(Beginning of Data under study)
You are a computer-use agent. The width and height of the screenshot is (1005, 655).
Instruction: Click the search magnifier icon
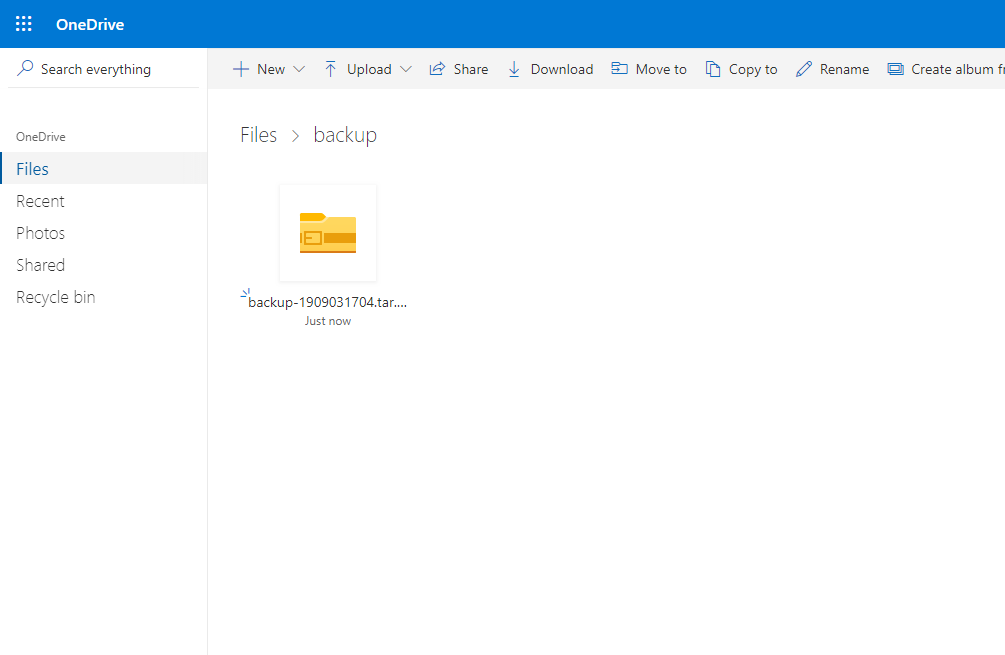[x=26, y=69]
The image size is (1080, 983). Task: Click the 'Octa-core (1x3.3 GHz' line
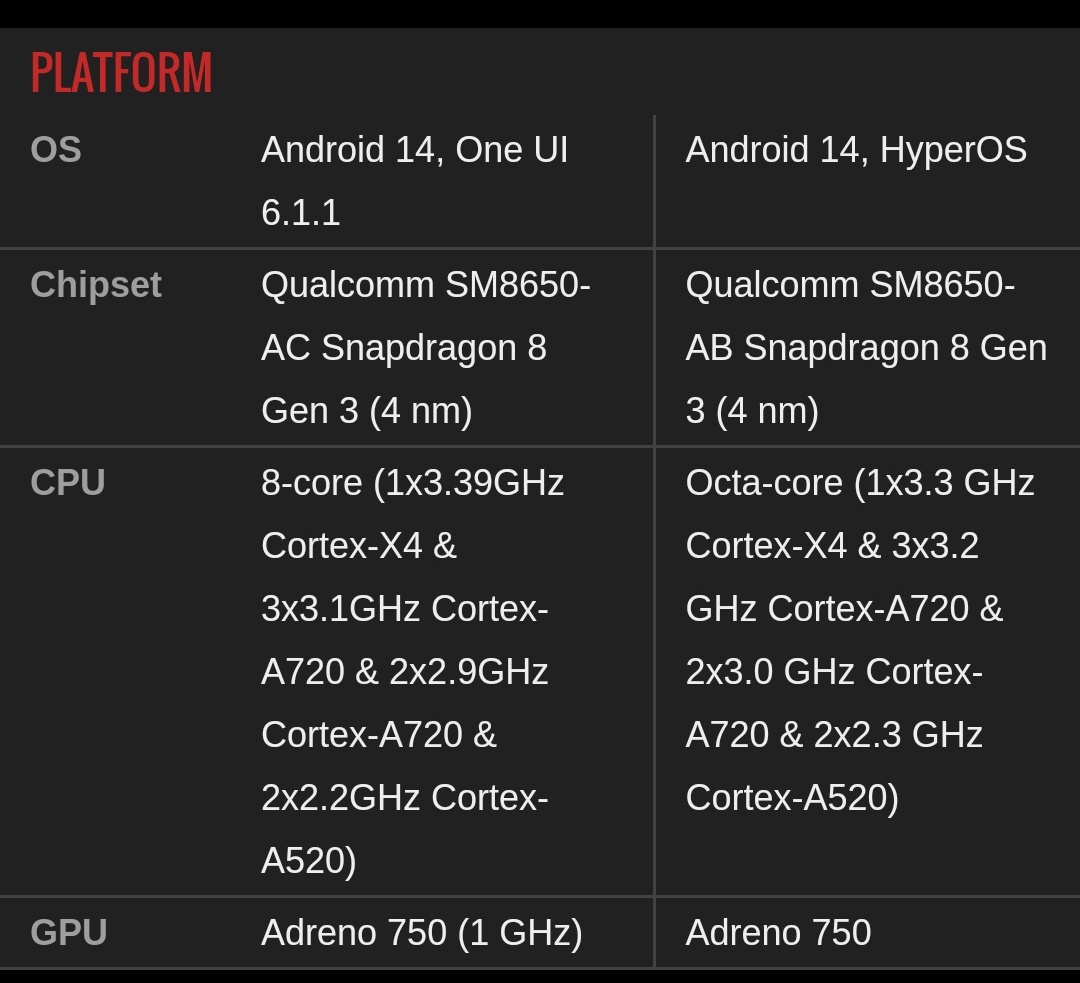coord(859,483)
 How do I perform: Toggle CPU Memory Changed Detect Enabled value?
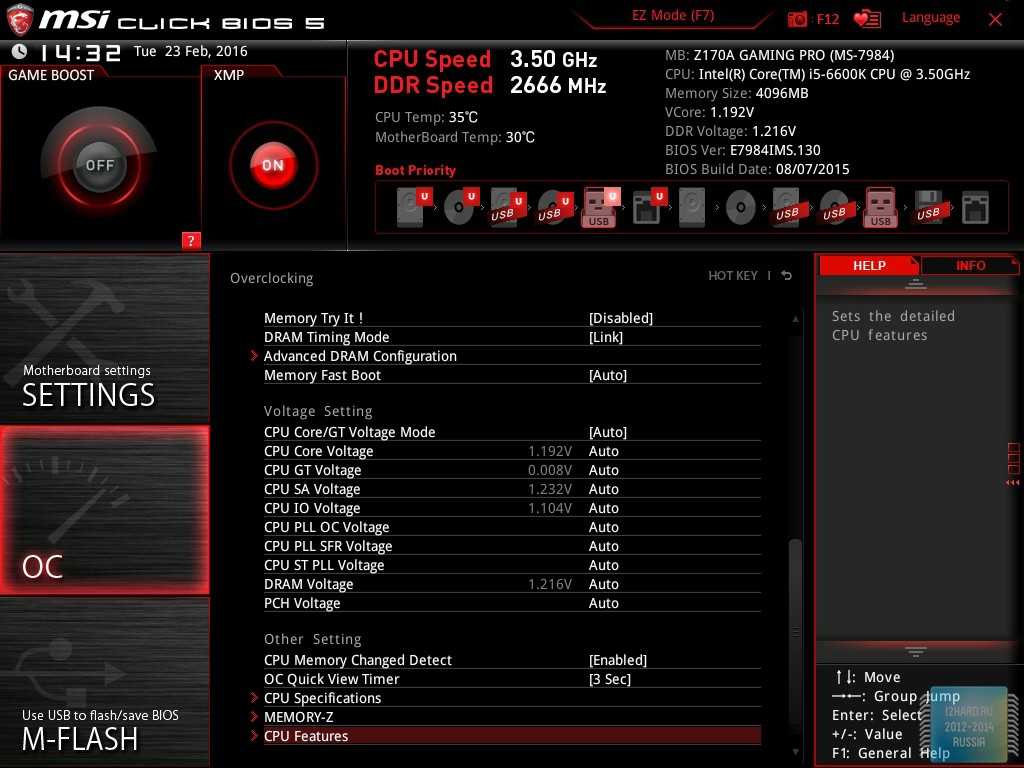pos(617,660)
(End of Data under study)
▸ **Exercise requirements**: Skip the pictures; extract only the lines from the line with "How do I perform: Toggle" through the final line of the material, exactly as they appear.

▸ **Solution below**:
 How do I perform: Toggle CPU Memory Changed Detect Enabled value?
pos(617,660)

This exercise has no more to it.